Cirsa, HBX Group Said to Plan Spain IPOs for First Half of 2025

Cirsa, HBX Group Said to Plan Spain IPOs for First Half of 2025


(Bloomberg) — Casino operator Cirsa Enterprises and travel technology firm HBX Group are preparing to launch initial public offerings in Spain as soon as the first half of next year, according to people familiar with the matter. 

Cirsa, owned by Blackstone Inc., is lining up a share sale that could raise as much as €1 billion ($1.1 billion), said the people, who asked not to be identified discussing private information. HBX Group, known for its Hotelbeds brand and backed by buyout group Cinven and the Canada Pension Plan Investment Board, has penciled in an IPO for as soon as the first quarter that could raise around €1 billion or more, the people said. 

No final decisions have been made and the plans — including the timing and size of the deals — are subject to change, the people said.

A representative for HBX Group declined to comment, and Cirsa didn’t respond to requests. Blackstone, Cinven and CPP Investments declined to comment. Spanish newspaper Expansión reported on Tuesday morning that HBX Group was resuming its IPO plans for the first half of next year.

European markets have been volatile this year, and Spain’s only two IPOs so far of 2024 have seen their stock prices fall after their debuts. Shares in Puig Brands SA are down more than 20% since its May IPO, which was Europe’s largest so far this year. Meanwhile, shares of Cox Abg Group SA have fluctuated since its Friday debut.

A number of local companies have also postponed their listing ambitions in recent months, including bakery group Europastry SA, fashion retailer Tendam and Bergé y Compañía’s unit Astara.

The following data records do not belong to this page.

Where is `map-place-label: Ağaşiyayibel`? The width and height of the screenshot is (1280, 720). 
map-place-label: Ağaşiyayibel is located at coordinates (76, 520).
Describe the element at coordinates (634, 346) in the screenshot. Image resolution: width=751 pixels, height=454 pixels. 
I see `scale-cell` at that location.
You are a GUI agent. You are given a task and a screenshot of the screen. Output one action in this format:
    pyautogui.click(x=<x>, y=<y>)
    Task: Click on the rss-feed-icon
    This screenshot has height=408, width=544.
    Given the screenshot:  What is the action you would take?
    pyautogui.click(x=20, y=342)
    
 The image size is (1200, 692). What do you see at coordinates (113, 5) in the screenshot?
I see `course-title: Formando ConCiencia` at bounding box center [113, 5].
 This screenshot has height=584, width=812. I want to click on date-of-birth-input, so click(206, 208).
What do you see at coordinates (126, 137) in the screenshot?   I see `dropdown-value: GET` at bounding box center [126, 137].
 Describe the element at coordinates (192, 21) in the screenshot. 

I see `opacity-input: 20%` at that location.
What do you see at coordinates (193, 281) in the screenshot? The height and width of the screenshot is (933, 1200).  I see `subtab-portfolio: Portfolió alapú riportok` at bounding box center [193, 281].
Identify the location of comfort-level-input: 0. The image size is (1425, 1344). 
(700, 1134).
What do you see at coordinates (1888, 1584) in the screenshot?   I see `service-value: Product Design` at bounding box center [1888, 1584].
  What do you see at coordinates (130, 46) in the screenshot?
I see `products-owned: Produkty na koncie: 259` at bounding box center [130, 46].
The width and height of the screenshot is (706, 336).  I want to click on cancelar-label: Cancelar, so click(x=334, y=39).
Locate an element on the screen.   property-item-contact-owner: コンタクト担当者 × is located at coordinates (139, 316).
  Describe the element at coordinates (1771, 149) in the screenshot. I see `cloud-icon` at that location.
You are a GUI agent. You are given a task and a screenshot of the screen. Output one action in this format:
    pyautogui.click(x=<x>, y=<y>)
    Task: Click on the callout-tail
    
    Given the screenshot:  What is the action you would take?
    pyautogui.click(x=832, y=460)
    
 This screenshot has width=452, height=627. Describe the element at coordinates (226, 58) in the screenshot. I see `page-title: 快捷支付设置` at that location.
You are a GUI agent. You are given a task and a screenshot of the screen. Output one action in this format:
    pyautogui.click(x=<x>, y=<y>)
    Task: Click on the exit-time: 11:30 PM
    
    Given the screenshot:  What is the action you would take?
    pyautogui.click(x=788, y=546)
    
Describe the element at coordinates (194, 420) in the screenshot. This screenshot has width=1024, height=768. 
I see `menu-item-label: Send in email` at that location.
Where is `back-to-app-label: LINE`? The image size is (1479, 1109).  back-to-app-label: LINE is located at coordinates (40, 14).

Cinven and CPP Investments acquired Hotelbeds in 2016 from travel group TUI AG for about €1.2 billion. The company operates a wholesale platform connecting hotels with travel agencies, airlines and tour operators. 

Blackstone acquired Cirsa in 2018. The company, which manages more than 400 casinos around the world, generated EBITDA of €508 million in the first nine months of the year, up 8.8% from the same period in 2023, according to its latest results. Cirsa said alongside the results that an IPO “continues to be an option and its execution and more specifically potential dates will depend on prevailing market conditions.”